This is the online appendix of the paper

- Aki Vehtari, Andrew Gelman, Daniel Simpson, Bob Carpenter, Paul-Christian Bürkner (2019): Rank-normalization, folding, and localization: An improved \(\widehat{R}\) for assessing convergence of MCMC. arXiv preprint arXiv:1903.08008.

The code for the paper is available on Github (https://github.com/avehtari/rhat_ess).
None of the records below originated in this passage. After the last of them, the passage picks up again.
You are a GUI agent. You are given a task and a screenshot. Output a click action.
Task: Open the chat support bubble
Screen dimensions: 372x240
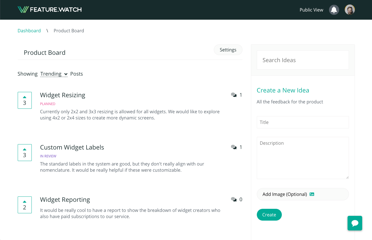[355, 223]
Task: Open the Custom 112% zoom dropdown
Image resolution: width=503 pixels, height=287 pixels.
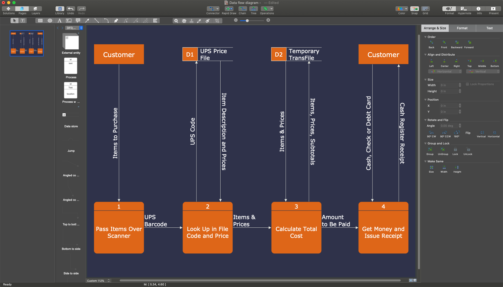Action: click(98, 281)
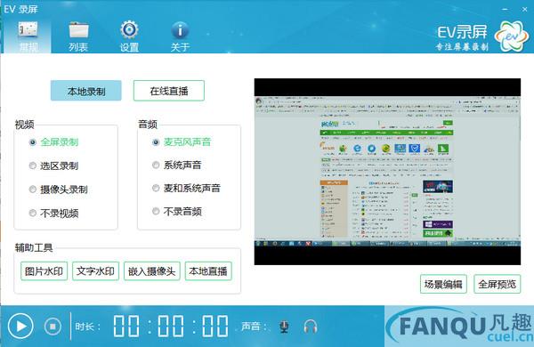Select 不录音频 audio option
Image resolution: width=534 pixels, height=347 pixels.
coord(177,212)
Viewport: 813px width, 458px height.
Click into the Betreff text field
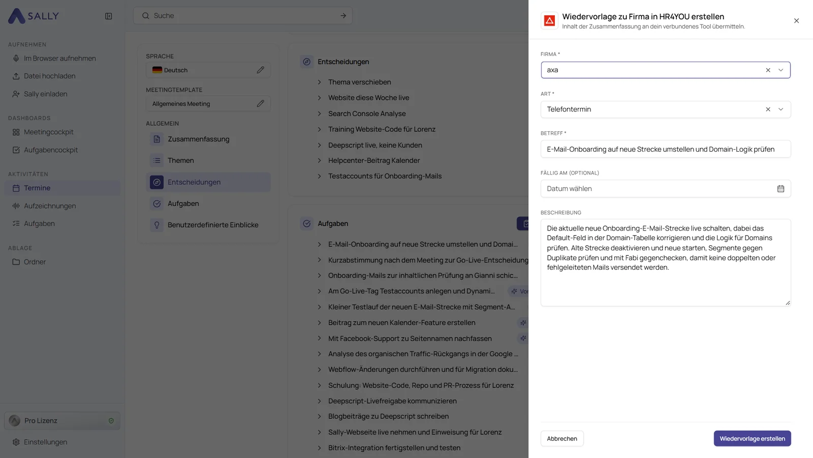pyautogui.click(x=666, y=149)
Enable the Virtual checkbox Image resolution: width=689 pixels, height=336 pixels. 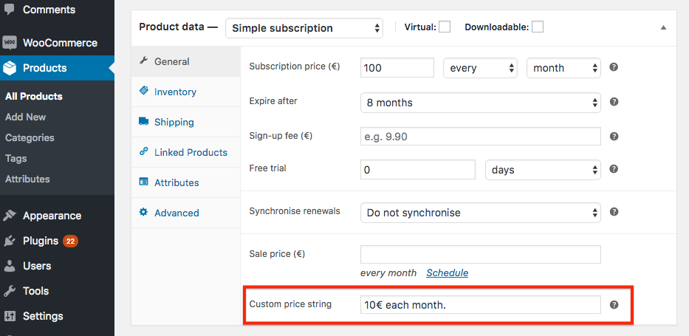[445, 27]
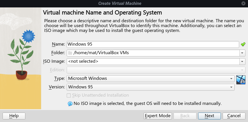Switch to Expert Mode

click(x=158, y=116)
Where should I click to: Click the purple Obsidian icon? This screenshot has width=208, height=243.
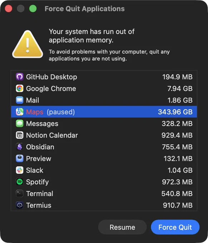pos(20,147)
Here, we introduce all the code related to the examples presented in the paper and more numerical experiments not discussed in the paper itself.

To help you finding your way through all the examples presented in this online appendix, below please find a list of links to the examples discussed in the paper:

- Cauchy: A distribution with infinite mean and variance
- Hierarchical model: Eight schools
- Appendix A: Computing the effective sample size
- Appendix B: Normal distributions with additional trend, shift or scaling
- Appendix C: More experiments with the Cauchy distribution
- Appendix D: A centered eight schools model with very long chains and thinning
- Appendix E: A centered eight schools model fit using a Gibbs sampler

In this section, we will go through some examples to demonstrate the usefulness of our proposed methods as well as the associated workflow in determining convergence. Appendices B-E contain more detailed analysis of different algorithm variants and further examples.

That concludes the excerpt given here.